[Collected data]
● ● ●
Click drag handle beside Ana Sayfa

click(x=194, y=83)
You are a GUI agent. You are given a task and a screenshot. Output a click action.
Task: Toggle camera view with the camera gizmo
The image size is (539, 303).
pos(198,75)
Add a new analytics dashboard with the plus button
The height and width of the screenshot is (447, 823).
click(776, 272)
● ● ●
# Work order
If a line comes after the one that contains "Task: Toggle camera", leave it out; return every line of the entries up to that point exactly, starting with the first, with that line included.

# Output for this exercise
Click drag handle beside Ana Sayfa

click(x=194, y=83)
You are a GUI agent. You are given a task and a screenshot. Output a click action.
Task: Toggle camera view with the camera gizmo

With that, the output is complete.